Say how many lines below contain the word "agent". The number is the entire reply.
---
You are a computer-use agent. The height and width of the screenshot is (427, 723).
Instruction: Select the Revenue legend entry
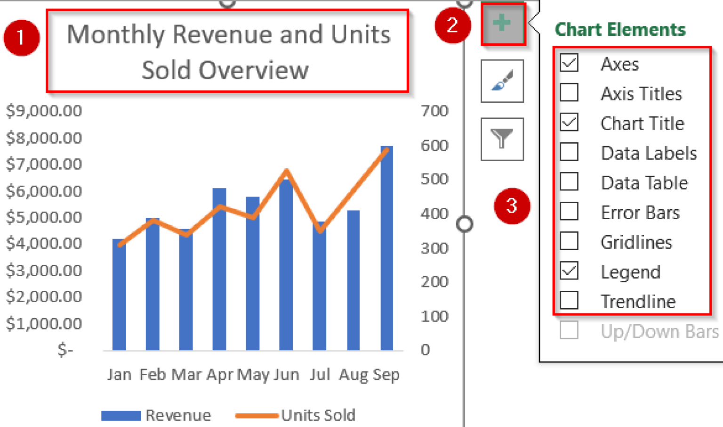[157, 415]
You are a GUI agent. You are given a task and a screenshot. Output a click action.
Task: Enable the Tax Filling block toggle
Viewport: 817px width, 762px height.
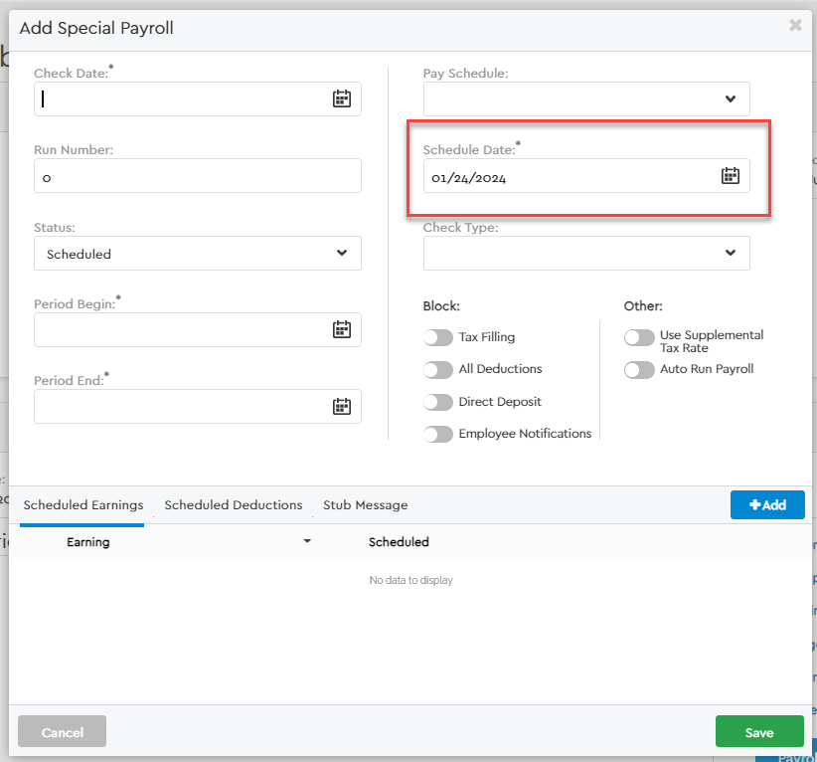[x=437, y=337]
---
SOLUTION :: 2